Implement ALL of the following:
Agent Loop:
- while(True) loop that exits when LLM returns no tool calls (end_turn)
- messages[] maintained as single source of truth, strictly alternating user/assistant
- Tool results wrapped as "user" role messages (Anthropic API contract)
- Hard max_turns limit (default 50)
Reliability (all required):
- Tool failure loop guard: track (tool_name, error_category) failures,
exit after 3 consecutive identical failures, reset counter on success
- Rate limit retry: try/except on RateLimitError, exponential backoff (1s/2s/4s),
do NOT increment turn_count on retry — rate limit is infrastructure noise
- Continuation nudge: detect mid-thought stops using heuristics,
inject synthetic "please continue" message, cap at 3 nudges
- AbortController: threading.Event() checked in every tool and LLM call
Context Management:
- Auto-compaction: estimate tokens before each LLM call, compact at 80% of limit
- Compaction: summarize messages[1:-4] using Haiku, replace with summary,
keep first message + last 4 messages verbatim
- Large output: save tool output >10k chars to disk, send LLM a file path pointer
Tool System:
- Strategy pattern: loop calls execute_tool(name, input) without knowing implementations
- Read-only tools (read_file, grep, glob): run in parallel via ThreadPoolExecutor
- Write tools (bash, write_file, edit_file): run serially
- execute_tool catches all exceptions, returns error string so LLM sees what went wrong
Safety:
- can_use_tool() gate before every execution
- Dangerous pattern detection for bash (rm -rf /, curl|bash, writes to /etc/)
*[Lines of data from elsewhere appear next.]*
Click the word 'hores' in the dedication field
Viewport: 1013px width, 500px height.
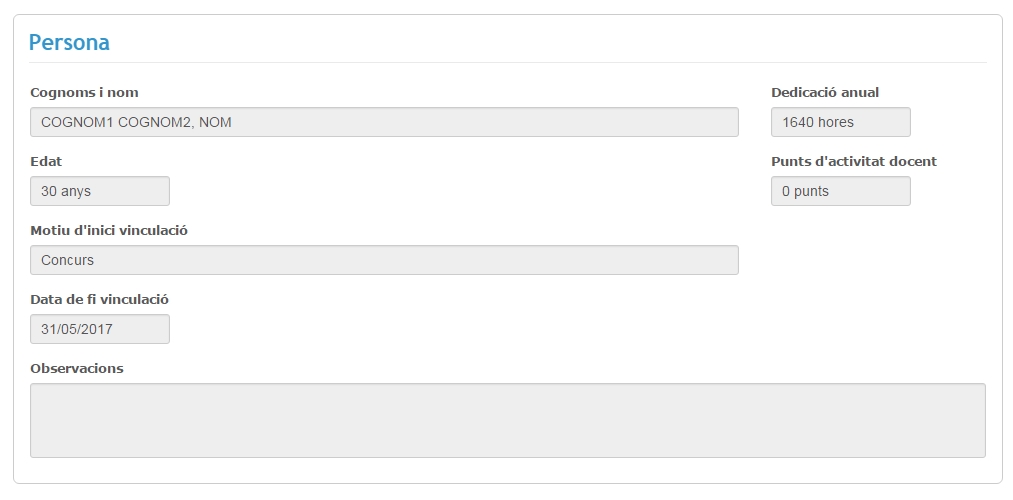click(836, 122)
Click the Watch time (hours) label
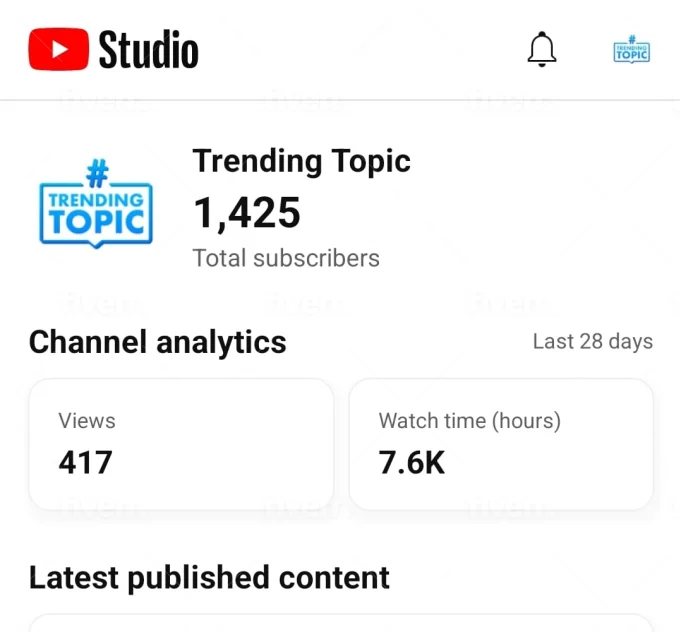This screenshot has width=680, height=632. [x=469, y=421]
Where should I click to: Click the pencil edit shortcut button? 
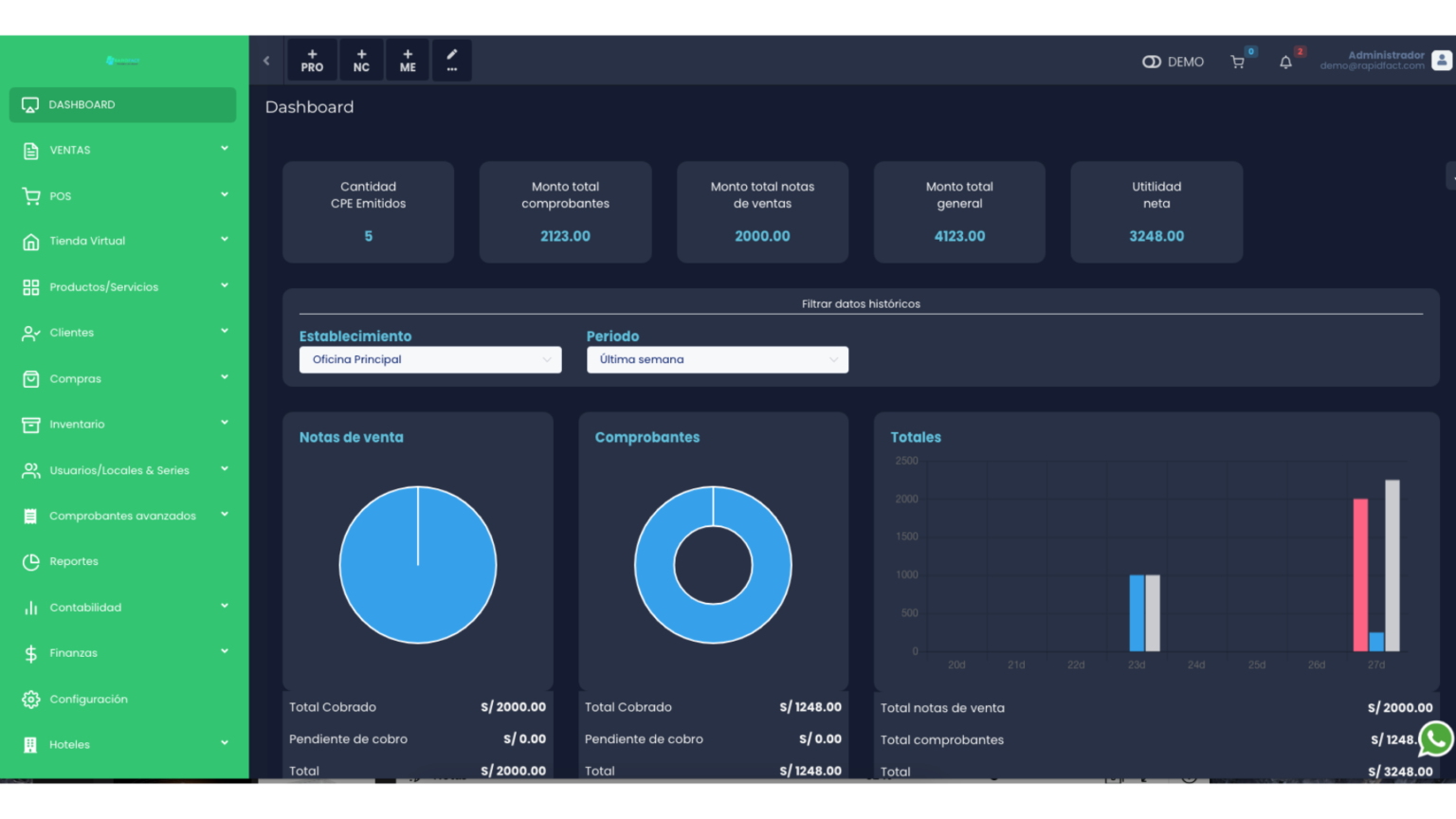click(x=452, y=61)
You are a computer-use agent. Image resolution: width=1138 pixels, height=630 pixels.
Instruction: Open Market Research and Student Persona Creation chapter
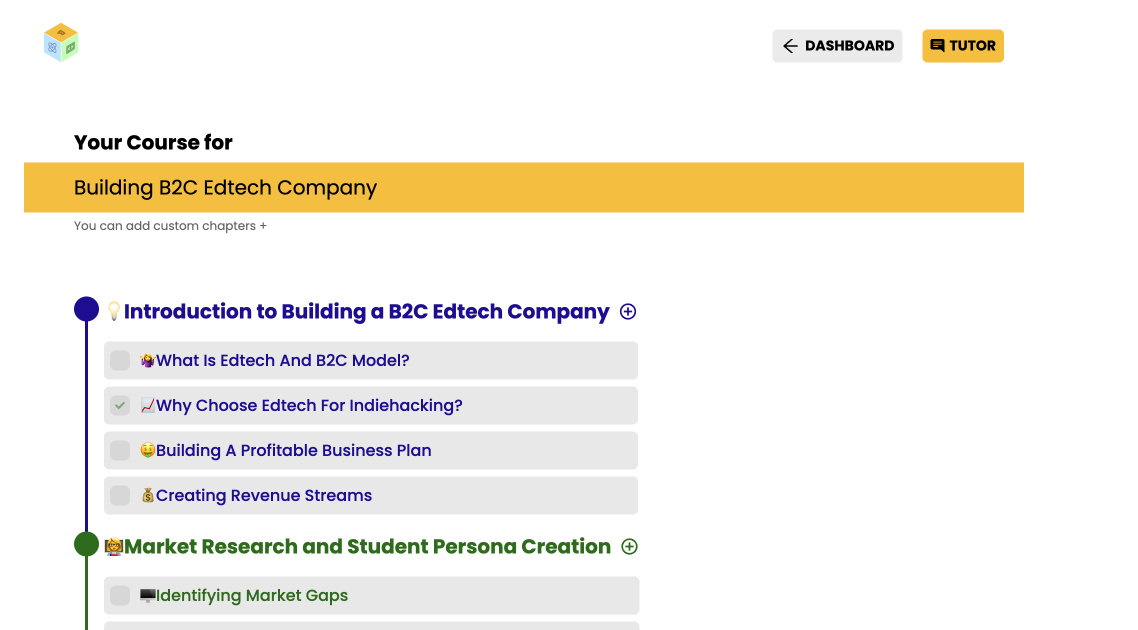pos(367,547)
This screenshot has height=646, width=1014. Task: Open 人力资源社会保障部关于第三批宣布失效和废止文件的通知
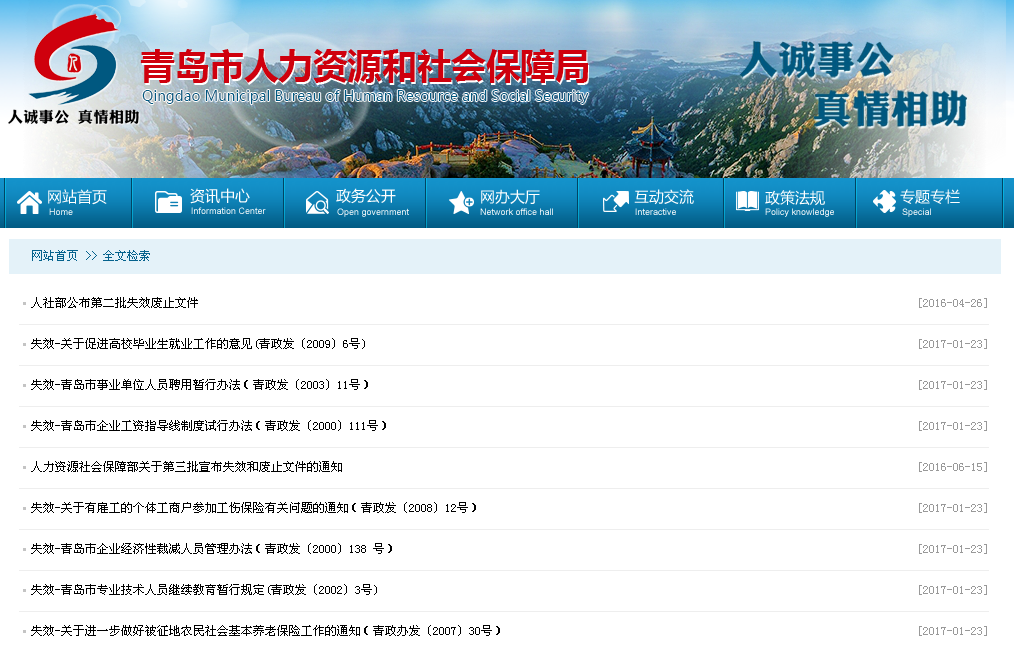pyautogui.click(x=186, y=467)
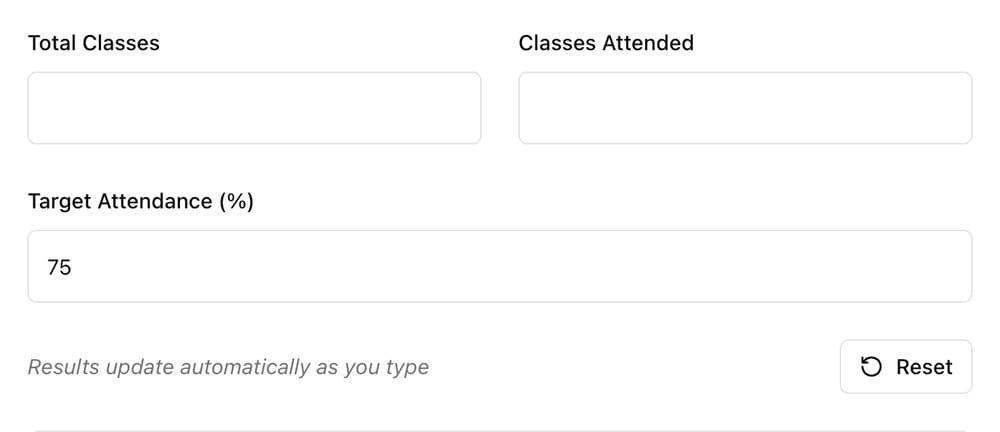This screenshot has width=1000, height=432.
Task: Click the Target Attendance (%) input field
Action: [500, 266]
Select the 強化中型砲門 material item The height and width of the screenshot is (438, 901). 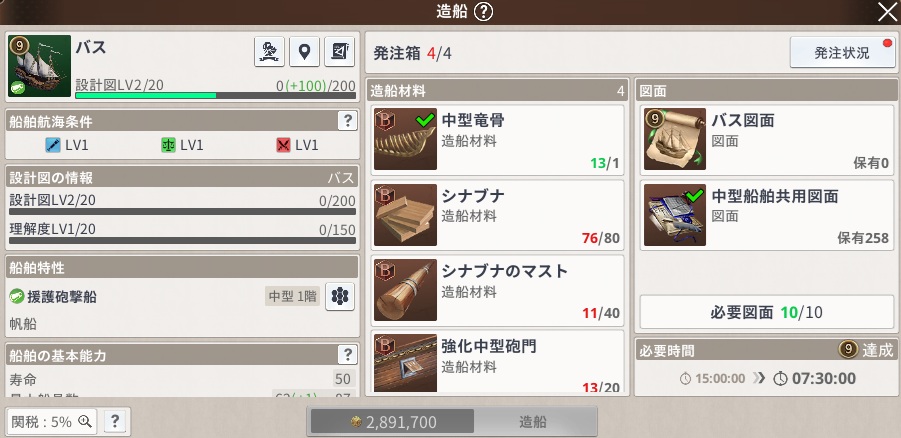click(497, 362)
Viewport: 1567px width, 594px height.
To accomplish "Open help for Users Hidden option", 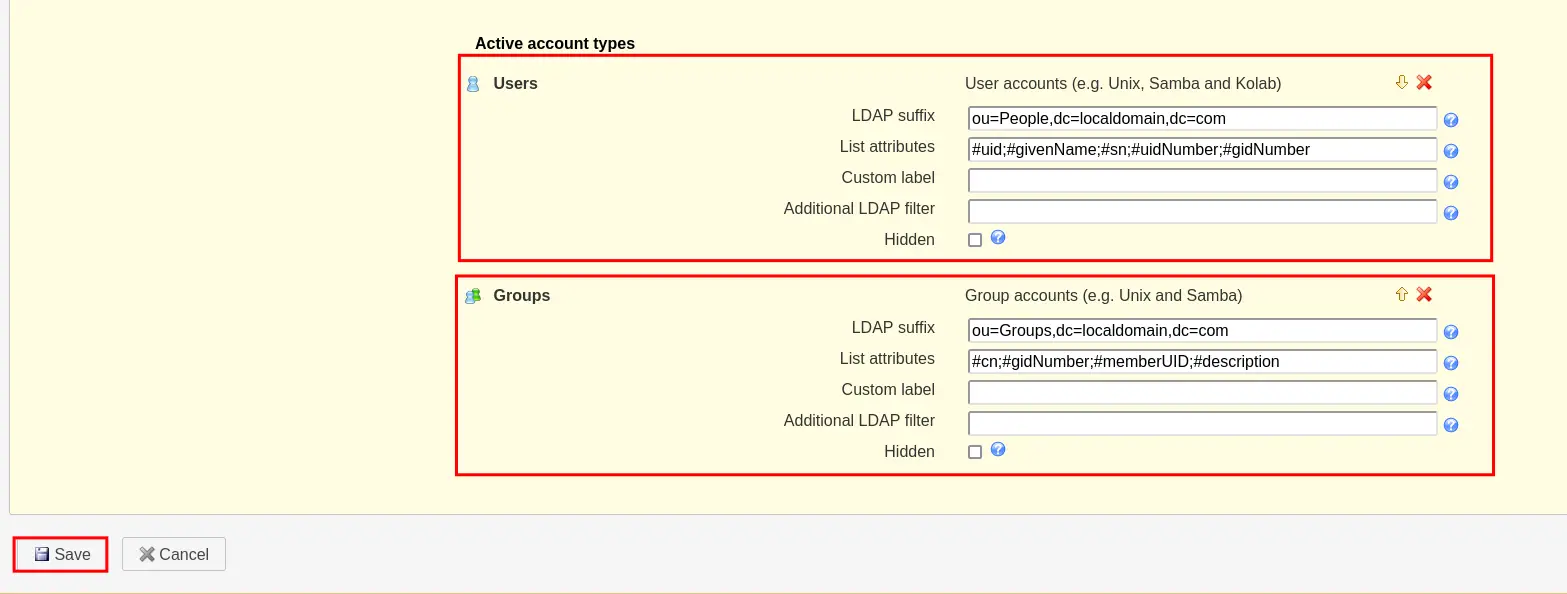I will point(997,238).

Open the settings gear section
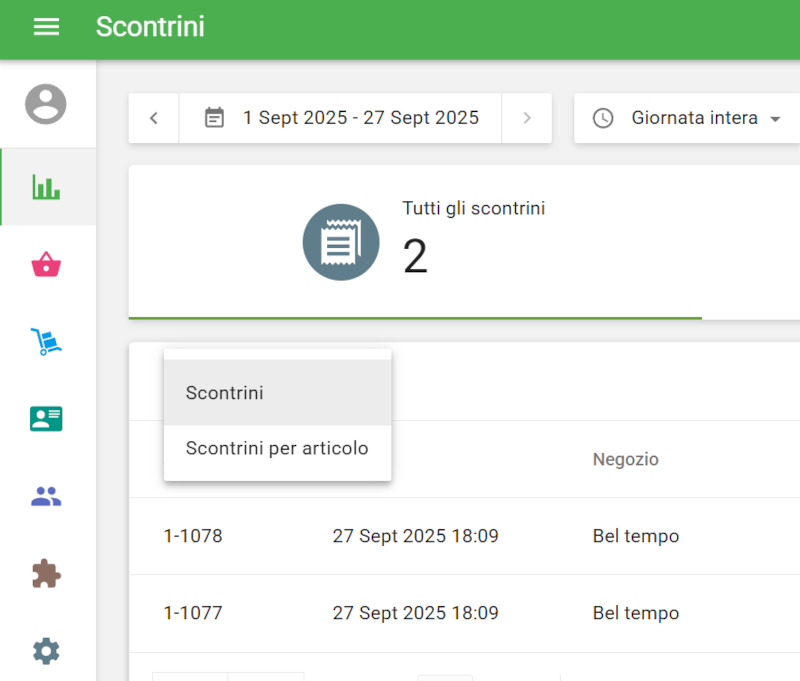47,650
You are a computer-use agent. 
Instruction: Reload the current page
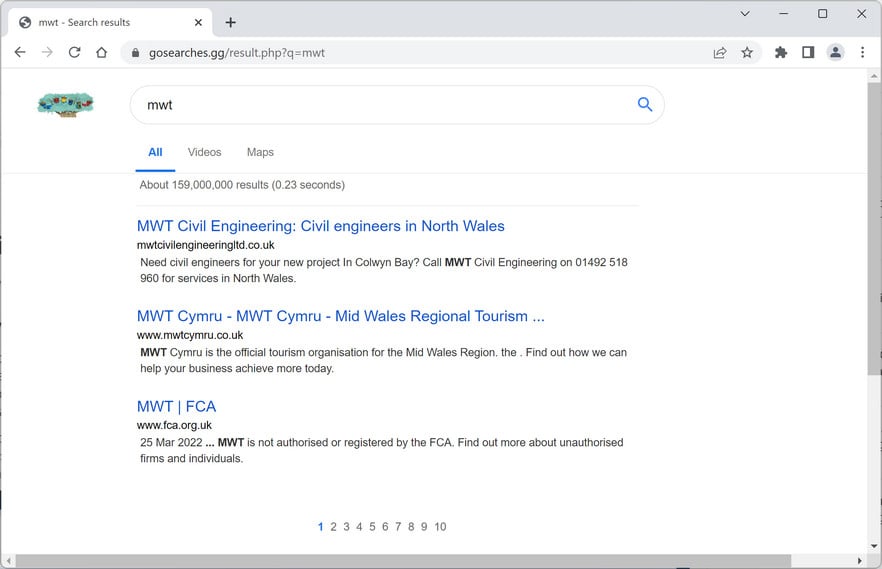(x=74, y=53)
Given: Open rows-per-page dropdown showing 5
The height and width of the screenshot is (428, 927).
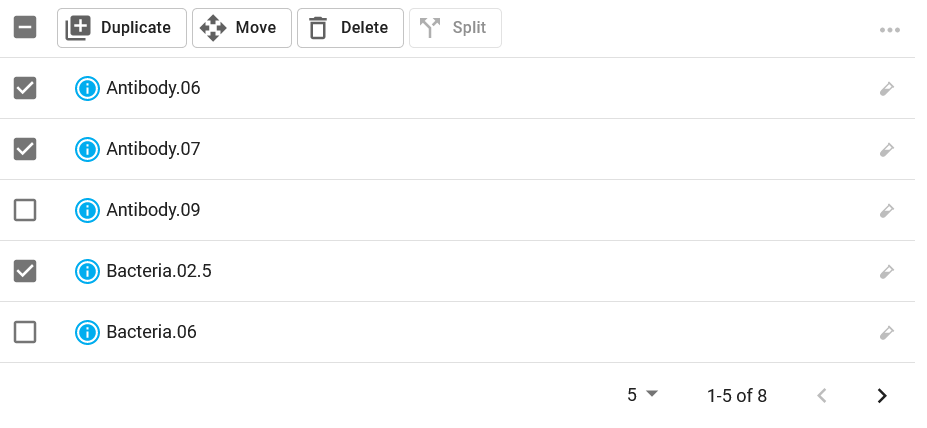Looking at the screenshot, I should pos(643,395).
- Permission modes: read_only, interactive (ask user), full_auto
Memory:
- Load MEMORY.md from ~/.agent/ and project dir into system prompt at startup
- Auto-inject git status and recent commits as project context
Observability:
- Log every tool call, result, token usage, and loop exit reason
- Save full transcript as JSONL after each session
Tools to include: read_file, write_file, edit_file (string replacement),
bash, grep, glob, list_dir.
Use streaming for all LLM calls. Default model: claude-opus-4-8.